2/7-12/07 -  SRI station pointing recalibration is being performed during this period.  The next scheduled pass will be in the evening of 2/13/07. CK

2/6/07, 0920 PST -  During the second contact, transceiver link testing was conducted (so, no standard commands sent or telemetry received).  The link was closed with pointing offsets on the order of 0.46 deg AZ and 0.72 deg EL once pointing hit 16 EL ascent. Margins were in the 20 dB to 0 dB range with a period of 80-90 sec and a 40 sec period modulation on top of that (as previously observed).  The beacon was audibly faint throughout the contact, but only a few packets were successfully decoded.  Troubleshooting will continue. CK

2/6/07, 0740 PST -  During today's first contact (~0630 PST), the 2.4 GHz link was closed with a 32% command channel success rate.  Vehicle health was verified as nominal (in eclipse: solar panel temps -1-0 deg C, internal temp 13.4 deg C, no cpu resents, payload temp 25.36 deg C for 25 deg C setpoint, 14.126 psi). Only a few beacon packets were received. CK

2/5/07, 1530 PST -  No contacts were performed today.  The team installed a new 2.4 GHz transceiver at the SRI station to address any possible issues with that component.  In addition, SRI personnel started a new dish calibration process to verify pointing accuracy. CK

2/2/07, 1000 PST -  Three contacts were executed (~0530 - 0900 PST) in order to more fully characterize the sporadic communications issues that have been occurring. Prior to the first contact, a full reboot of the ground transceiver was performed - this solved the intermittent link issues with the ground loop-back test.
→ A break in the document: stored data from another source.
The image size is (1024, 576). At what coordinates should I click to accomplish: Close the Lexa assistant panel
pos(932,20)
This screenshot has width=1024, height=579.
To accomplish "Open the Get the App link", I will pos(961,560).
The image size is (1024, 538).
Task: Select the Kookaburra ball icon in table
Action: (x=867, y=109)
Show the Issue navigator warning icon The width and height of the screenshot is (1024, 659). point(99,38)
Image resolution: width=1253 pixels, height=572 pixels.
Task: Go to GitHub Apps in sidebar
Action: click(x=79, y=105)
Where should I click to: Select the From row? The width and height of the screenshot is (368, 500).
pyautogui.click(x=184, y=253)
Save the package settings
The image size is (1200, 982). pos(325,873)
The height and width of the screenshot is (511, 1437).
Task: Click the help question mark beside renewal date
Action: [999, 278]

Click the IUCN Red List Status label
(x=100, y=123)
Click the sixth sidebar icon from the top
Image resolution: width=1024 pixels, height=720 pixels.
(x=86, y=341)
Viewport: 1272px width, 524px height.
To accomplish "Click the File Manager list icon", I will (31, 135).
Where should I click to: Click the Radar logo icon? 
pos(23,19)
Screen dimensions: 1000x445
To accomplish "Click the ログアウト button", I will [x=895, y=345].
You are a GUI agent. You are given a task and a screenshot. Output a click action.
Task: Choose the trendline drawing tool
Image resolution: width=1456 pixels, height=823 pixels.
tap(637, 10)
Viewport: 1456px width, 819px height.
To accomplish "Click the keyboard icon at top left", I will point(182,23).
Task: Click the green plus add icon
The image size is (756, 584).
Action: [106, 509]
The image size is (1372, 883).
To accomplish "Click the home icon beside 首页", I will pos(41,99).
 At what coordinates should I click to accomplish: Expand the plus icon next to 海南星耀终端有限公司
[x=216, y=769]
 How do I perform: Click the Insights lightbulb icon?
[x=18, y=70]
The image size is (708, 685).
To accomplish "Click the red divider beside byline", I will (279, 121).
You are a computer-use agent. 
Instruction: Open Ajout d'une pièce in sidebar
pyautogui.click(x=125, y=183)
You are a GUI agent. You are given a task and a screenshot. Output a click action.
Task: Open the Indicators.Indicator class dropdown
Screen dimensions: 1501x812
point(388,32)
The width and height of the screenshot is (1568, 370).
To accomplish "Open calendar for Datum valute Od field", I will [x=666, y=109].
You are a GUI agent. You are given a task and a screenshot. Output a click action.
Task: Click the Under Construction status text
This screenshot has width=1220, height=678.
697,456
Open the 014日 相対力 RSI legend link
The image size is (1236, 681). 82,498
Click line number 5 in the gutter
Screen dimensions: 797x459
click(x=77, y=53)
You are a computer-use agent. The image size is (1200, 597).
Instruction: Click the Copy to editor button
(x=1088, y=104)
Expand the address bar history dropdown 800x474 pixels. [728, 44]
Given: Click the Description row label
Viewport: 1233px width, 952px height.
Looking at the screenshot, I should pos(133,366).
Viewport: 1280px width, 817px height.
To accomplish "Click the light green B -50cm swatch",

During the first contact, only 1 audible beacon packet was received - at 7 EL ascent (the team later ran an orbit analysis and this seemed to correspond to the time of eclipse exit).  No 2.4 GHz commands were successfully executed.  

During the second contact, no beacon was received, and no 2.4 GHz commands were successfully executed.

During the third contact, 2.4 comm signal strength tests were performed.  The link was closed for a portion of the contact (closed at 21 EL on ascent through max EL of 24 deg, then a single test packet at 18 EL on descent), but the signal strength was about 10 dB below the (nominal) values collected during the previous week.  No beacon at either the SRI or SCU station until the very end of the contact at about 5 deg EL descent - 3 packets heard at SRI and 1 at SCU. 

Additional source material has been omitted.